センター長挨拶

2012年4月
京都大学野生動物研究センター長 幸島 司郎


 京都大学野生動物研究センターは、主に絶滅が危惧されている野生動物の研究を目的に、2008年に設立された新しい研究センターです。本センターは、50年以上の歴史を持つ霊長類学を初めとする京都大学のフィールド・ワークの伝統と技術を継承・発展させ、様々な野生動物、特に絶滅が危惧されているのに研究者が少ない、海外の大型野生動物の研究を推進する事を目的に設立されました。専任教員6名の本当に小さな研究センターですが、幸い、「苦労してでも野生動物の研究がしたい」という、志の高い大学院生が多く集まり、既に、ゾウやキリン、ハイラックス、オオカミ、ガンジスカワイルカ、アマゾンカワイルカ、イロワケイルカ、アザラシ、オランウータン、ジャコウネコ、ヤマアラシ等々、様々な野生動物のフィールド研究が世界各地で始まっています。

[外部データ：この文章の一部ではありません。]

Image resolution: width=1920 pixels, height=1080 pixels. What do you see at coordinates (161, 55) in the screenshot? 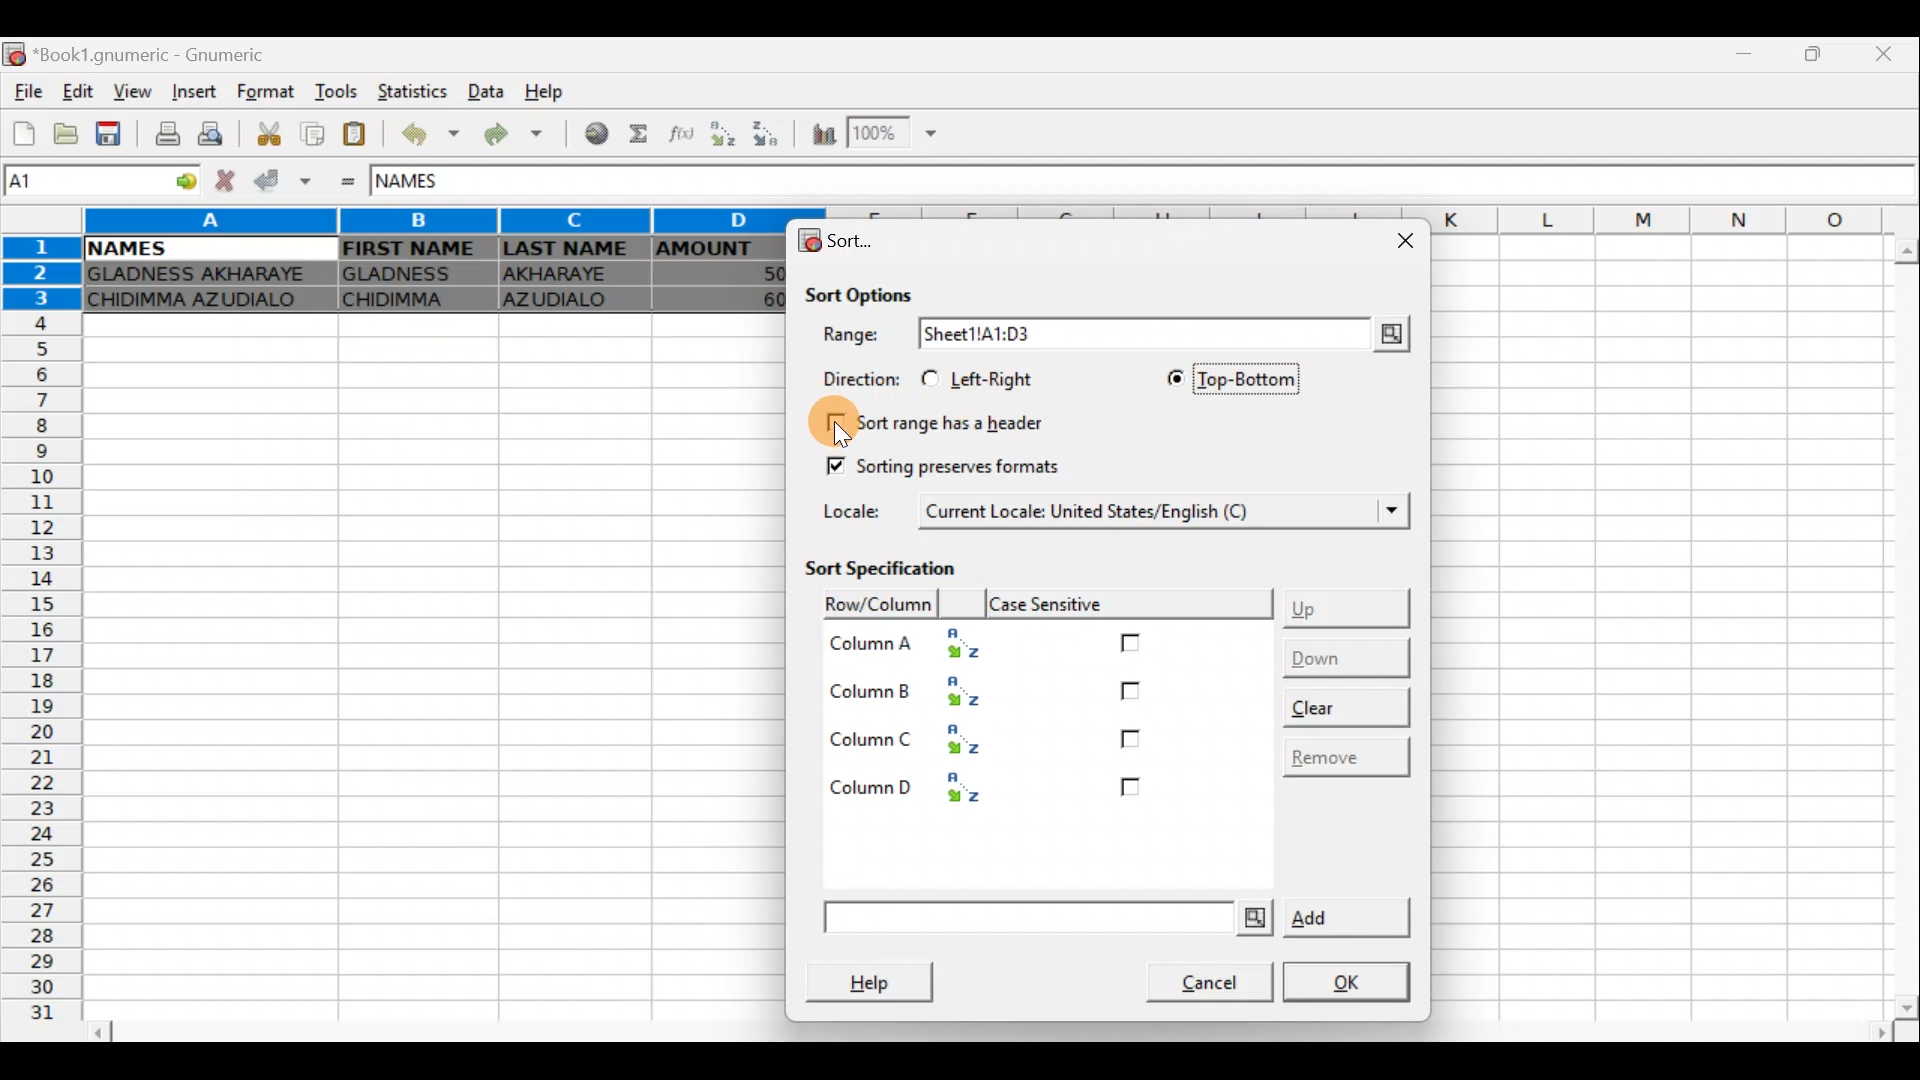
I see `*Book1.gnumeric - Gnumeric` at bounding box center [161, 55].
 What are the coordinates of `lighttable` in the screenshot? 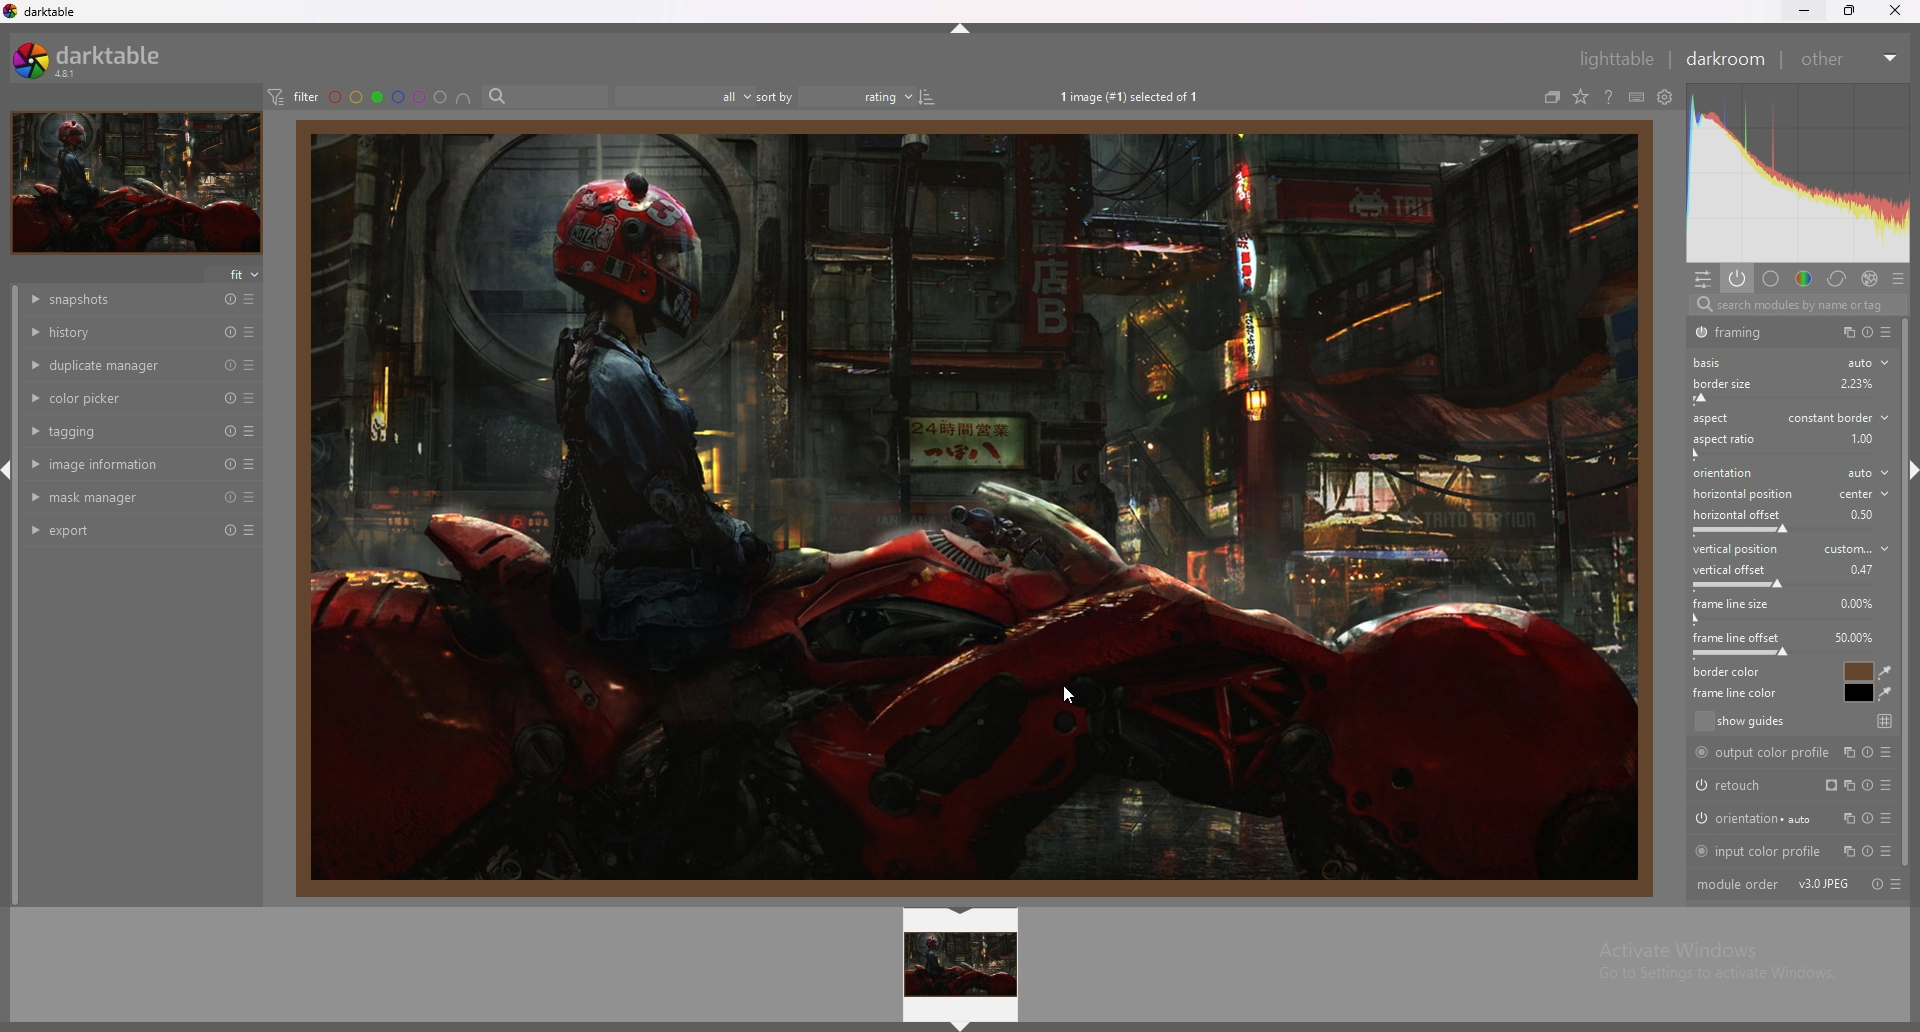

本センターの大きな特徴の一つは、動物園や水族館との連携によって野生動物に関する研究・保全・教育を推進しようとしている点です。野生動物を絶滅から守り生物多様性を維持するには、自然生息地での研究・保全を行っている研究者と動物園・水族館職員が連携・交流することが非常に重要であると考えているからです。既に、京都市動物園、名古屋市東山動植物園、よこはま動物園・ズーラシア、熊本市動植物園、名古屋港水族館、京都水族館と、野生動物の研究・保全・教育に関する正式な連携協定を結び、ゾウやキリン、チンパンジー、ベルーガ、オオカミ、ドールなど、動物園・水族館で飼育されている各種の動物の行動や形態、遺伝子の研究、飼育環境や飼育法の改善を進めています。
 もう一つの特徴は、フィールド研究だけでなくゲノム科学など、多様な分野の研究を統合した保全研究を目指している事です。これまで次世代シーケンサーを初めとする遺伝子解析設備の整備や多様な野生動物の遺伝子試料の収集と共同利用にも力を入れてきました。また、昨年度発足した熊本サンクチャリを始め、幸島や屋久島などに国内研究拠点を持つ他、アフリカやアジアに多くの海外研究拠点を持つ事も特徴の一つです。本センターは、これらの研究資源を、学内外はもとより海外の研究者にも有効に活用していただくことによって、高次の学際研究の場として成長することを志しています。
 2011年度からは、文部科学省の共同利用・共同研究拠点「絶滅の危機に瀕する野生動物(大型哺乳類等)の保全に関する研究拠点」として認定されたことにより、日本全国の研究機関や動物園・水族館との連携による、野生動物に関する研究・保全・教育の推進体制がさらに強化されました。また今年度、日本学術振興会の研究拠点形成事業(先端拠点形成型)「大型動物研究を軸とする熱帯生物多様性保全研究」が採択されたことを機に、今後、マレーシア、ブラジル、インドを初めとする海外の研究機関との共同研究と研究者交流をますます盛んにしてゆきたいと考えています。
最後になりますが、これまで本センターの設立や運営にご尽力いただいた、伊谷原一前センター長を初めとする学内外の多くの教職員及び関係者のみなさまに対し、深く感謝の意を表するとともに、今後も変わらぬご指導、ご協力をお願い申し上げます。